▸ **About this task**
Repeat the records below exactly.

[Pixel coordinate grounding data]
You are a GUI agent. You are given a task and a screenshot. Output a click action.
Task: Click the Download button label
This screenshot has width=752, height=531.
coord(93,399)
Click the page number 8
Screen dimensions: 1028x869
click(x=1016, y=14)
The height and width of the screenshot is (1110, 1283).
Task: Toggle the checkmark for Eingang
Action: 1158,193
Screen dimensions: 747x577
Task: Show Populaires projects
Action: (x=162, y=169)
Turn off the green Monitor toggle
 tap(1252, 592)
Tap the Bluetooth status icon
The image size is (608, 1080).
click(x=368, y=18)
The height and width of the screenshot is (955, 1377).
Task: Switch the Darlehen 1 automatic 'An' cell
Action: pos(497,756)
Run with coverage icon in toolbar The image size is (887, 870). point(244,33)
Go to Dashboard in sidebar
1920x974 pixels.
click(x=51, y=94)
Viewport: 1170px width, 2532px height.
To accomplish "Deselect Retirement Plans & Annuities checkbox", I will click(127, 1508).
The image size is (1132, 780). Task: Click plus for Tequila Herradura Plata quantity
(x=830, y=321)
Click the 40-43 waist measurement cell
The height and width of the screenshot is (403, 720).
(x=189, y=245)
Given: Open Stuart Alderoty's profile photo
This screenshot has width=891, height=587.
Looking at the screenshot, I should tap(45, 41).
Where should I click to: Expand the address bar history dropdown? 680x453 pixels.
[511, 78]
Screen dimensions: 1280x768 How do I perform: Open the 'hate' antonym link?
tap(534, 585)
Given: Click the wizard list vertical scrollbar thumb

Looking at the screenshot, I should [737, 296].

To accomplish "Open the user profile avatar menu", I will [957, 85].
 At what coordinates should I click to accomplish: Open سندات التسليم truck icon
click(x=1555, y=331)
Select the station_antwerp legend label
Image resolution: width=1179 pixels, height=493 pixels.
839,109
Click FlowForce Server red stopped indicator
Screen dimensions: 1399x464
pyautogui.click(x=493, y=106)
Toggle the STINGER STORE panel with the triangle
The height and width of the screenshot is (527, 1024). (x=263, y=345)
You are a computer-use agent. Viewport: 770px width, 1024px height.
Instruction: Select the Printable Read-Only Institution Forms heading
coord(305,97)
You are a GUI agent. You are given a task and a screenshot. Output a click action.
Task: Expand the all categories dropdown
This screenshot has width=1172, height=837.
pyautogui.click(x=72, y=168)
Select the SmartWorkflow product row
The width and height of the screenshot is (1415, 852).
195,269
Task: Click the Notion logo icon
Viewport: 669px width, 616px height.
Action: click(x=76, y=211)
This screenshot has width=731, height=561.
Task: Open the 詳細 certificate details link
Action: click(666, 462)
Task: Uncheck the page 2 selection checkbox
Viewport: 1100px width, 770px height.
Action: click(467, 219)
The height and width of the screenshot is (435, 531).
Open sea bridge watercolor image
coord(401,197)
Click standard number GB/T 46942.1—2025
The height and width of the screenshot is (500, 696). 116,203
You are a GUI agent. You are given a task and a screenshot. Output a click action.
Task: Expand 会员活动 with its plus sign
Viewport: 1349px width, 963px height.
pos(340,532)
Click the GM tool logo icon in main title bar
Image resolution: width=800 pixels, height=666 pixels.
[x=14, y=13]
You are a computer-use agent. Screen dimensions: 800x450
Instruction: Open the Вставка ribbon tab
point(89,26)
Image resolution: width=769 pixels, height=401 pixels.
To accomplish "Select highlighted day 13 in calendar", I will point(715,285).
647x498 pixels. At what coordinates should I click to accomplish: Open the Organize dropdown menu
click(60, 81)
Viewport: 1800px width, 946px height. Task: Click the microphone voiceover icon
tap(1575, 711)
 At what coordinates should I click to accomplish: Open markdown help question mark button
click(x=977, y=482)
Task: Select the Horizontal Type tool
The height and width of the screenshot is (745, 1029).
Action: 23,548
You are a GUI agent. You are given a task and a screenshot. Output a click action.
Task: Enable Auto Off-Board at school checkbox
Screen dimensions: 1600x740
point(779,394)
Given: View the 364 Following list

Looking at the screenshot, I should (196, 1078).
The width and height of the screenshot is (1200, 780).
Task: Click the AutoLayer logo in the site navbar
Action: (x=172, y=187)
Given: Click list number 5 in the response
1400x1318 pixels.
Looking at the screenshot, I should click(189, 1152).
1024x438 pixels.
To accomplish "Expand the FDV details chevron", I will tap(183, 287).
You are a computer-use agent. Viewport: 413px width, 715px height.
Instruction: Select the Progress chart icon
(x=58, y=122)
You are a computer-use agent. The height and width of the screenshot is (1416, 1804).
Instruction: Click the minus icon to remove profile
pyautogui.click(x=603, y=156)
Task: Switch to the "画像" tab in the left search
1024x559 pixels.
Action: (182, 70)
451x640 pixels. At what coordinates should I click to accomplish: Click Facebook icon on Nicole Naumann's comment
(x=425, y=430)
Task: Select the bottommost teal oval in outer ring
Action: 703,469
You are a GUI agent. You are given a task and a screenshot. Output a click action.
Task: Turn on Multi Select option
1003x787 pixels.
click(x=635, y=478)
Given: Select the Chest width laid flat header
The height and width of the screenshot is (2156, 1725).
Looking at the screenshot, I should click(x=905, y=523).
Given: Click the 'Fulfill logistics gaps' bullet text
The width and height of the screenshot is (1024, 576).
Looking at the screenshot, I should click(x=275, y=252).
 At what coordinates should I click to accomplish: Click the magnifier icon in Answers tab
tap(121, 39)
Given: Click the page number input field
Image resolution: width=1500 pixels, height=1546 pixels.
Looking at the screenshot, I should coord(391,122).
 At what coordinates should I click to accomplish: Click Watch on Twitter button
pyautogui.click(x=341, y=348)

▸ **Answer to this exercise**
You are a GUI agent. You are given a task and a screenshot. Output a click action.
Task: Click the Download button label
This screenshot has width=752, height=531.
coord(93,399)
Click the page number 8
Screen dimensions: 1028x869
click(x=1016, y=14)
The height and width of the screenshot is (1110, 1283).
Task: Toggle the checkmark for Eingang
Action: 1158,193
Screen dimensions: 747x577
Task: Show Populaires projects
Action: (x=162, y=169)
Turn off the green Monitor toggle
 tap(1252, 592)
Tap the Bluetooth status icon
The image size is (608, 1080).
click(x=368, y=18)
The height and width of the screenshot is (955, 1377).
Task: Switch the Darlehen 1 automatic 'An' cell
Action: pos(497,756)
Run with coverage icon in toolbar The image size is (887, 870). point(244,33)
Go to Dashboard in sidebar
1920x974 pixels.
click(x=51, y=94)
Viewport: 1170px width, 2532px height.
To accomplish "Deselect Retirement Plans & Annuities checkbox", I will click(127, 1508).
The image size is (1132, 780). Task: Click plus for Tequila Herradura Plata quantity
(x=830, y=321)
Click the 40-43 waist measurement cell
The height and width of the screenshot is (403, 720).
(x=189, y=245)
Given: Open Stuart Alderoty's profile photo
This screenshot has width=891, height=587.
Looking at the screenshot, I should tap(45, 41).
Where should I click to: Expand the address bar history dropdown? 680x453 pixels.
[511, 78]
Screen dimensions: 1280x768 How do I perform: Open the 'hate' antonym link?
tap(534, 585)
Given: Click the wizard list vertical scrollbar thumb

Looking at the screenshot, I should [737, 296].

To accomplish "Open the user profile avatar menu", I will [957, 85].
 At what coordinates should I click to accomplish: Open سندات التسليم truck icon
click(x=1555, y=331)
Select the station_antwerp legend label
Image resolution: width=1179 pixels, height=493 pixels.
839,109
Click FlowForce Server red stopped indicator
Screen dimensions: 1399x464
pyautogui.click(x=493, y=106)
Toggle the STINGER STORE panel with the triangle
The height and width of the screenshot is (527, 1024). (x=263, y=345)
You are a computer-use agent. Viewport: 770px width, 1024px height.
Instruction: Select the Printable Read-Only Institution Forms heading
coord(305,97)
You are a GUI agent. You are given a task and a screenshot. Output a click action.
Task: Expand the all categories dropdown
This screenshot has width=1172, height=837.
pyautogui.click(x=72, y=168)
Select the SmartWorkflow product row
The width and height of the screenshot is (1415, 852).
195,269
Task: Click the Notion logo icon
Viewport: 669px width, 616px height.
Action: click(x=76, y=211)
This screenshot has width=731, height=561.
Task: Open the 詳細 certificate details link
Action: click(666, 462)
Task: Uncheck the page 2 selection checkbox
Viewport: 1100px width, 770px height.
Action: click(467, 219)
The height and width of the screenshot is (435, 531).
Open sea bridge watercolor image
coord(401,197)
Click standard number GB/T 46942.1—2025
The height and width of the screenshot is (500, 696). 116,203
You are a GUI agent. You are given a task and a screenshot. Output a click action.
Task: Expand 会员活动 with its plus sign
Viewport: 1349px width, 963px height.
pos(340,532)
Click the GM tool logo icon in main title bar
Image resolution: width=800 pixels, height=666 pixels.
[x=14, y=13]
You are a computer-use agent. Screen dimensions: 800x450
Instruction: Open the Вставка ribbon tab
point(89,26)
Image resolution: width=769 pixels, height=401 pixels.
To accomplish "Select highlighted day 13 in calendar", I will point(715,285).
647x498 pixels. At what coordinates should I click to accomplish: Open the Organize dropdown menu
click(60, 81)
Viewport: 1800px width, 946px height. Task: Click the microphone voiceover icon
tap(1575, 711)
 At what coordinates should I click to accomplish: Open markdown help question mark button
click(x=977, y=482)
Task: Select the Horizontal Type tool
The height and width of the screenshot is (745, 1029).
Action: 23,548
You are a GUI agent. You are given a task and a screenshot. Output a click action.
Task: Enable Auto Off-Board at school checkbox
Screen dimensions: 1600x740
point(779,394)
Given: View the 364 Following list

Looking at the screenshot, I should (196, 1078).
The width and height of the screenshot is (1200, 780).
Task: Click the AutoLayer logo in the site navbar
Action: (x=172, y=187)
Given: Click list number 5 in the response
1400x1318 pixels.
Looking at the screenshot, I should click(189, 1152).
1024x438 pixels.
To accomplish "Expand the FDV details chevron", I will tap(183, 287).
You are a computer-use agent. Viewport: 413px width, 715px height.
Instruction: Select the Progress chart icon
(x=58, y=122)
You are a computer-use agent. The height and width of the screenshot is (1416, 1804).
Instruction: Click the minus icon to remove profile
pyautogui.click(x=603, y=156)
Task: Switch to the "画像" tab in the left search
1024x559 pixels.
Action: (182, 70)
451x640 pixels. At what coordinates should I click to accomplish: Click Facebook icon on Nicole Naumann's comment
(x=425, y=430)
Task: Select the bottommost teal oval in outer ring
Action: 703,469
You are a GUI agent. You are given a task and a screenshot. Output a click action.
Task: Turn on Multi Select option
1003x787 pixels.
click(x=635, y=478)
Given: Select the Chest width laid flat header
The height and width of the screenshot is (2156, 1725).
Looking at the screenshot, I should click(x=905, y=523).
Given: Click the 'Fulfill logistics gaps' bullet text
The width and height of the screenshot is (1024, 576).
Looking at the screenshot, I should click(x=275, y=252).
 At what coordinates should I click to accomplish: Click the magnifier icon in Answers tab
tap(121, 39)
Given: Click the page number input field
Image resolution: width=1500 pixels, height=1546 pixels.
Looking at the screenshot, I should coord(391,122).
 At what coordinates should I click to accomplish: Click Watch on Twitter button
pyautogui.click(x=341, y=348)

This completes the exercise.